Das heißt, der Druck auf den Immobilienmärkten wird weiter steigen?

Klar, wir wollen nicht vergessen: Die Bundesregierung möchte, dass jährlich 400.000 neue Wohnungen gebaut werden — ein Bedarf, der für Deutschland ermittelt wurde und der nach wie vor da ist. Anderseits aber werden die energetischen Vorgaben für Neubau verschärft und gleichzeitig die KfW-Förderprogramme gestoppt. Dadurch ist bei vielen Bauträgern die Situation entstanden, dass sie zwar Baugenehmigungen haben, sie den Bau aber im Moment zurückstellen.

Sie aber bauen weiter. Wie geht das?

Ja, genau, wir haben gebaut und wir bauen — nachhaltig und in einer wirtschaftlich starken Region möchte ich betonen. Und diese Immobilien müssen vertrieben werden. Da ist natürlich die Kommunikation gefordert.

Wie wichtig ist für Sie unter der veränderten Marktlage die Zusammenarbeit mit Maklerkollegen?

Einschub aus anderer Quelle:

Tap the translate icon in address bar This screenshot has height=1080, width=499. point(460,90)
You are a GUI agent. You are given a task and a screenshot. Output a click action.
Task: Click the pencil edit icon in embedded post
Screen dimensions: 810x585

Mal ein Beispiel: In den USA setzen Immobilienmakler schon lange auf Multi-Listing-Services (MLS), in denen Makler beim Vertrieb von Immobilien zusammenarbeiten. In Deutschland konnte sich das aus unterschiedlichen Gründen — die Märkte sind wie sie sind, die Rechtslage ist wie sie ist — noch nicht etablieren. Also Gemeinschaftsgeschäfte, die Zusammenarbeit der Makler ist viel selbstverständlicher als bei uns. In unserem Fall ist die Situation zwar etwas anders, weil es nicht um „von Makler zu Makler“ geht. Sondern als Bauträger sind wir in diesem Fall quasi der Auftraggeber. Das ist ein anderes Vertragsverhältnis. Da sich — wie schon gesagt — der Selbstnutzer- zum Kapitalanlegervertrieb wandelt, war unser erster Gedanke, dass wir bundesweit andere Maklerkollegen mit ins Boot holen. Dazu will ich sagen, während wir auch die Vermietung mit übernehmen, setzen wir bei der Verwaltung auf die Zusammenarbeit mit erfahrenen Partnern. Aber um die Frage zu beantworten: Die Zusammenarbeit mit Maklerkollegen halte ich für sehr wichtig. Eine Renaissance des Gemeinschaftsgeschäfts würde ich sehr positiv sehen. In den letzten Jahren hat das kaum einer gemacht. Vor allem im Neubau sehe ich Chancen für eine Renaissance des Gemeinschaftsgeschäfts. Unsere Branche, also von Maklern wie auch Bauträgern, sieht sich ständig neuen Herausforderungen gegenüber. Ob das jetzt sich verändernde Märkte sind oder ein schwierigeres regulatorisches Umfeld. Von daher denke ich, dass wir auf lange Sicht nur gemeinsam erfolgreich sein können.